**Task prompt**
What is the number of lines in this listing that include the string "Staff"? Answer with that number by itself.

**Exercise material**
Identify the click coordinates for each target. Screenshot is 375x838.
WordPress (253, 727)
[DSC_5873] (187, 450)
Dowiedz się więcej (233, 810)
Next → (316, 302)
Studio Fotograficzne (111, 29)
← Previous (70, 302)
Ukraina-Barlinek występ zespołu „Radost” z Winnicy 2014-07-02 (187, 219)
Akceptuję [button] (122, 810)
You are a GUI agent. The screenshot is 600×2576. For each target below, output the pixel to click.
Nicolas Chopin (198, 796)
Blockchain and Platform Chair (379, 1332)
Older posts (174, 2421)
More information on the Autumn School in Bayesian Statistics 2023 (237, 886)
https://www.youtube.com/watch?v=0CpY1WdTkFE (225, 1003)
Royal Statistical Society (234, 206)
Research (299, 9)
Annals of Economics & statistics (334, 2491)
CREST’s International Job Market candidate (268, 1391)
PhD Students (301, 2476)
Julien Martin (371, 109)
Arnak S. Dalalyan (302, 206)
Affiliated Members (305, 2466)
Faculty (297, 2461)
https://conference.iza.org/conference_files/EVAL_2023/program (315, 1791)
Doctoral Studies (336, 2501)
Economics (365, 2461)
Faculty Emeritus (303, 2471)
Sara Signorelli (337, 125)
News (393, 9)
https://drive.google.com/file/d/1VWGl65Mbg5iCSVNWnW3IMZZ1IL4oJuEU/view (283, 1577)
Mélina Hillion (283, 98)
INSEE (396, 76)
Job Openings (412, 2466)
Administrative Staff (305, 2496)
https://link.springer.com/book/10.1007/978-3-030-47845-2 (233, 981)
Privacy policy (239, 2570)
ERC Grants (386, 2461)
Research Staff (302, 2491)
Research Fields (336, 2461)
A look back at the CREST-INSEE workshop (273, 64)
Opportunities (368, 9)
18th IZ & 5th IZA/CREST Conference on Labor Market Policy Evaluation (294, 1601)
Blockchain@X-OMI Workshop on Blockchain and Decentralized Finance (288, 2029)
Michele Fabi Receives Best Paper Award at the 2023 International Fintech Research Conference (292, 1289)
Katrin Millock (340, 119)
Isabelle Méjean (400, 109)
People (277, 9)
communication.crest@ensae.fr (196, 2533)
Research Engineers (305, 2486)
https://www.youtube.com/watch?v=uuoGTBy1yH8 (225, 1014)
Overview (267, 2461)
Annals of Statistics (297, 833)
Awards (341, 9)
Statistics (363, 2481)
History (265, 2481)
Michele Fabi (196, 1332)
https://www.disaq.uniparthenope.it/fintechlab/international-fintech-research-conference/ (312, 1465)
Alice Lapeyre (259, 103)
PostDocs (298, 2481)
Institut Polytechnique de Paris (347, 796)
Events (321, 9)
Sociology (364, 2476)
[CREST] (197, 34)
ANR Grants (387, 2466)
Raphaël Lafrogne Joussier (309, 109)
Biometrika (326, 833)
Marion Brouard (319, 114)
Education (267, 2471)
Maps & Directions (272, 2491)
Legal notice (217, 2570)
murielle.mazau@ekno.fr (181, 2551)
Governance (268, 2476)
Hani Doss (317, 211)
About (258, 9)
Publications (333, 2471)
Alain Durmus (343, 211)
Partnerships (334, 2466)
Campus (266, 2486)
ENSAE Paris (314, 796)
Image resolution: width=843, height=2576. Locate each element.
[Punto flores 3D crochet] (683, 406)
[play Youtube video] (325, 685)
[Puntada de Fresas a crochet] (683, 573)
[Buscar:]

**Result of this task**
2